FASN knockdown inhibits IDH1 mutant tumor growth in vivo and may enhance the effects of VPA treatment
Because tumor cells may be able to compensate for the loss of FASN function in vivo through the utilization of exogenous fatty acids, it was critical for us to determine the effect of diminished FASN function in vivo. It is currently unclear whether TVB-2640 can cross the blood–brain barrier and the extent of off or on-target toxicities of the drug in mice. Hence, to test the effect of FASN inhibition in vivo we knocked down FASN in IDH1 MT lines BT142 and HK252 (Fig. 8A) using shRNAs. In vitro, FASN knockdown inhibited the growth of both HK252 (Fig. 8B) and BT142 (Fig. 8C). In BT142, palmitate rescued some of the growth inhibitory effect of FASN knockdown with FASN shrna1 (Fig. 8D). We further found that FASN knockdown in combination with VPA was better at inhibiting growth of BT142 when compared to VPA and FASN knockdown alone (Fig. 8D) in vitro. Interestingly, palmitate did not rescue the growth inhibitory of FASN knockdown in combination with VPA. Therefore, we further hypothesized that an in vivo combination of VPA with FASN knockdown may have a better growth inhibitory effect than either alone.

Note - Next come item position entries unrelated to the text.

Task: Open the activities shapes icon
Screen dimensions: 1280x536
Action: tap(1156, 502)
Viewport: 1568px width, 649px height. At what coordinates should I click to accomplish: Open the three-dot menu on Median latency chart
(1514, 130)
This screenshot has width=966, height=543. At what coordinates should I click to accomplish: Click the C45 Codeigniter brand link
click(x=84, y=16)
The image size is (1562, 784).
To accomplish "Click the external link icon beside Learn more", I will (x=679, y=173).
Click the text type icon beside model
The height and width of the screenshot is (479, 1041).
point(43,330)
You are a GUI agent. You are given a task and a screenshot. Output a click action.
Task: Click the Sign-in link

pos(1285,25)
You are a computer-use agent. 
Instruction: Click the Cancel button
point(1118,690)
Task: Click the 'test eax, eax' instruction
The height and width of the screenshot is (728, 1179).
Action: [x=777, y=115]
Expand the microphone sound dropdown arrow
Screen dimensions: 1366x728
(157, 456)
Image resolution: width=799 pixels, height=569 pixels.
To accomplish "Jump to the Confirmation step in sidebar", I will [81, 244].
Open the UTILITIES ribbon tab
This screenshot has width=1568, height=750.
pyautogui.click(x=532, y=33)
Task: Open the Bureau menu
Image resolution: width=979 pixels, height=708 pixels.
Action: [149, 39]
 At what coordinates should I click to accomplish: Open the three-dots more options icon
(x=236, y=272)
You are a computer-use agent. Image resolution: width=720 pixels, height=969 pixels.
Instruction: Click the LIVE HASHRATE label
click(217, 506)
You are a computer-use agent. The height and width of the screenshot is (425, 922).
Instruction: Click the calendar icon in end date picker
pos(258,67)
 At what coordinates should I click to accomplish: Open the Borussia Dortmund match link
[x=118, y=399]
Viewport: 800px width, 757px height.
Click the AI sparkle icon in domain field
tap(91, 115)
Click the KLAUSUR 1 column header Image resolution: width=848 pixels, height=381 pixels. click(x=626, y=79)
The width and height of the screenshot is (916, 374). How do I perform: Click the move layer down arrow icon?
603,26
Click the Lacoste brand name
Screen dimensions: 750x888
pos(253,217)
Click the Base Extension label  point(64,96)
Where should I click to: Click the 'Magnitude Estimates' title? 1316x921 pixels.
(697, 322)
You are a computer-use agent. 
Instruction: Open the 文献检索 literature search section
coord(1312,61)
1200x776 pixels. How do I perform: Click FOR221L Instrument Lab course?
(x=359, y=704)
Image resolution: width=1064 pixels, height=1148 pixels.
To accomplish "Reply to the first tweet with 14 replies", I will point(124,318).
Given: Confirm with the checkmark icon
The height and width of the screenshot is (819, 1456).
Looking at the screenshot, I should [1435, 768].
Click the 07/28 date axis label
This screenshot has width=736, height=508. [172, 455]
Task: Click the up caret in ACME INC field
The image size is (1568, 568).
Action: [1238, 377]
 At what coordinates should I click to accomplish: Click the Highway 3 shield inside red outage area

We found in vivo, compared to control, both VPA and FASN knockdown alone improved the survival of mice (Fig. 8E) in the BT142 model. Further, the combination of VPA with FASN knockdown slightly but significantly improved the survival of mice when compared to VPA or FASN knockdown alone (Fig. 8E). These findings indicate that in vivo, even in the presumed presence of exogenous palmitate, FASN knockdown alone can improve survival of mice. However, cancer cells can often use multiple ways to metabolically compensate or resist treatment; hence knockdown of FASN may improve the response to VPA in vivo.